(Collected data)
--- --- ---

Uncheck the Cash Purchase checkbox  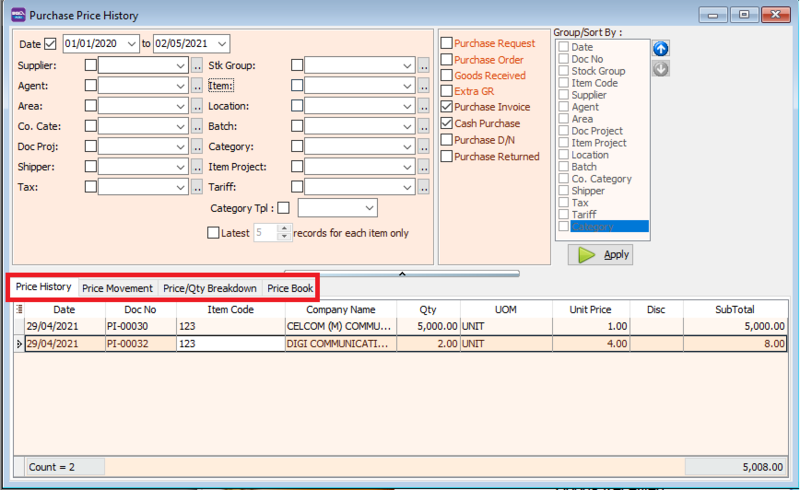(x=447, y=124)
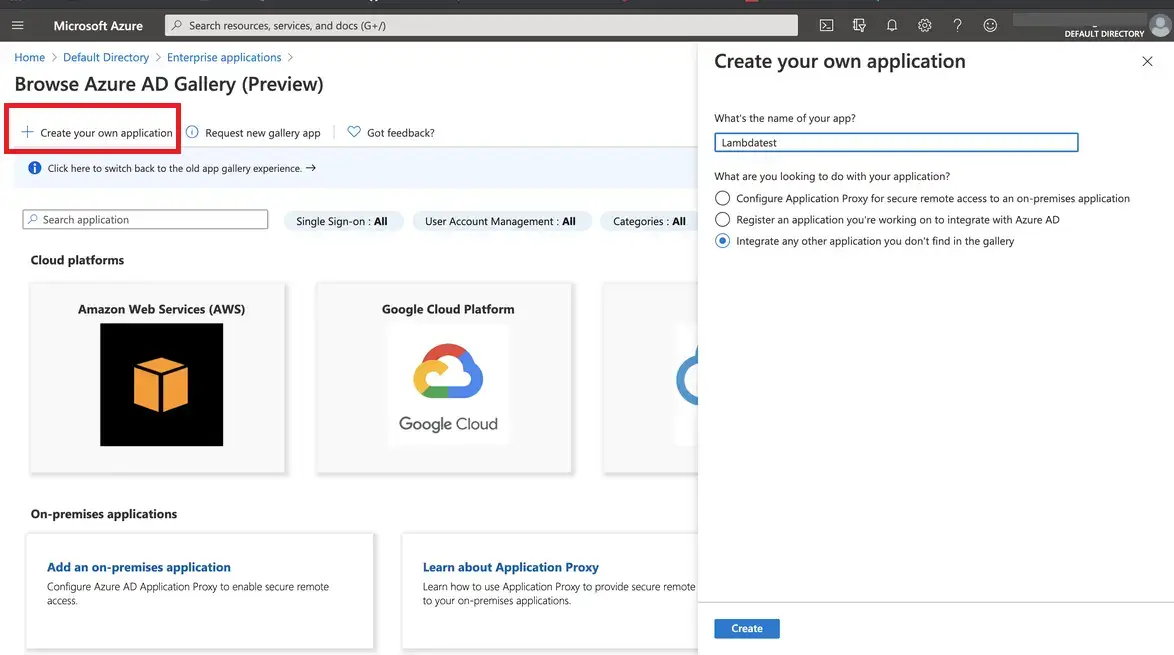Select Integrate any other application option
Image resolution: width=1174 pixels, height=655 pixels.
(722, 240)
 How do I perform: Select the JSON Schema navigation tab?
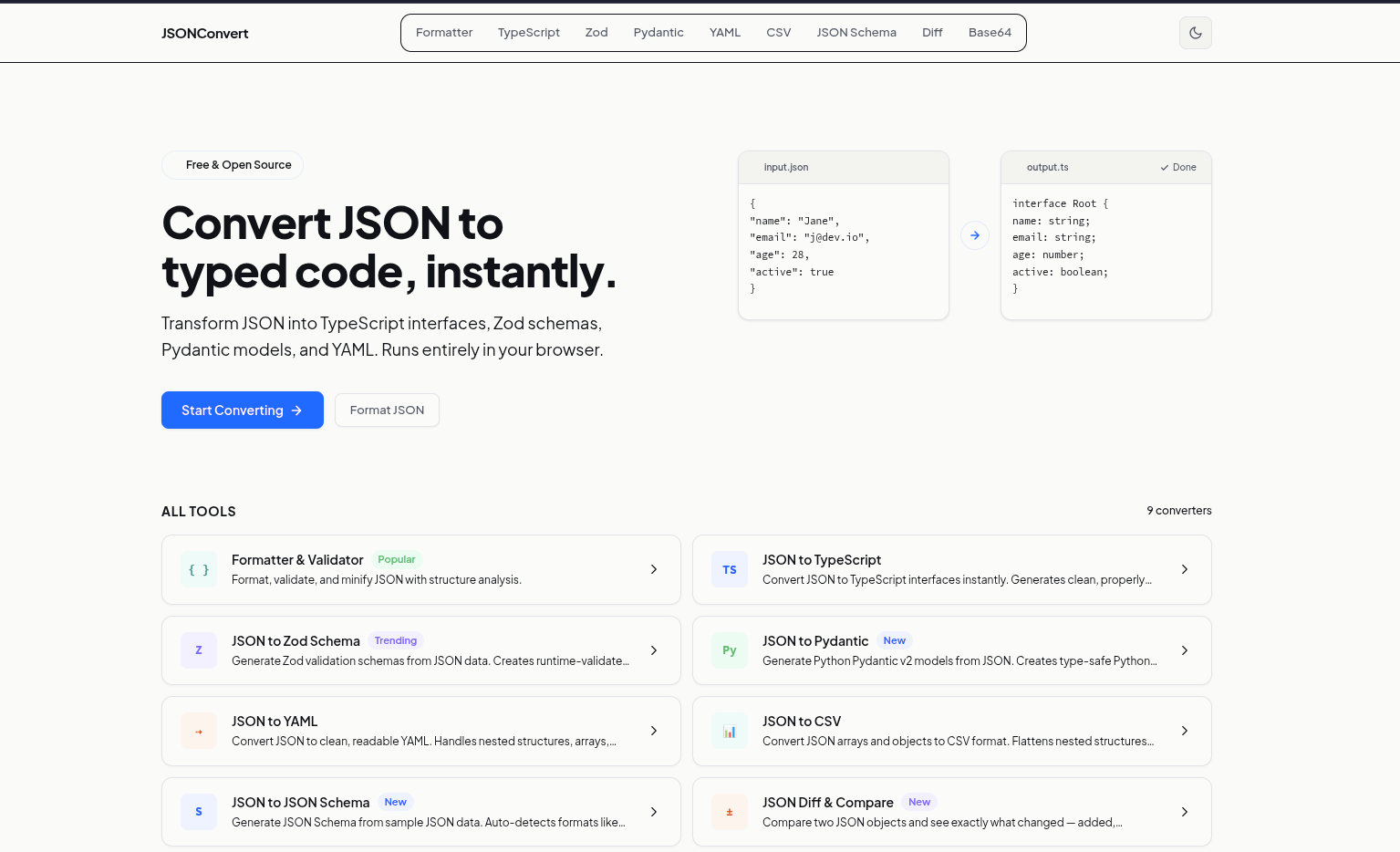[856, 32]
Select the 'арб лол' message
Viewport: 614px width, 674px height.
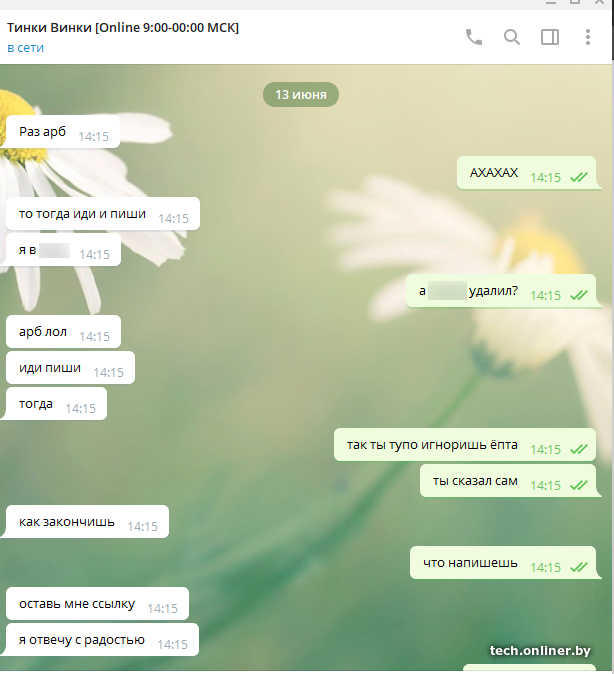click(x=63, y=331)
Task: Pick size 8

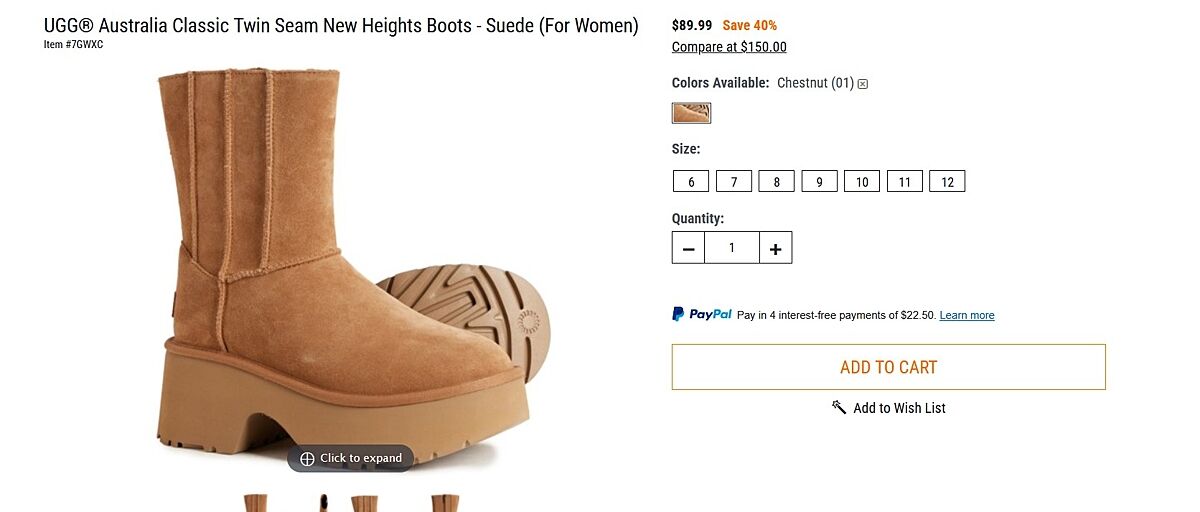Action: 776,182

--- --- ---

== Exercise aim ==
Reproduce, word for word, the lines from the one containing "Select the 'арб лол' message" through the final line above. Leave every picture out.

== Written solution ==
Select the 'арб лол' message
Viewport: 614px width, 674px height.
click(x=63, y=331)
Task: Pick size 8

Action: 776,182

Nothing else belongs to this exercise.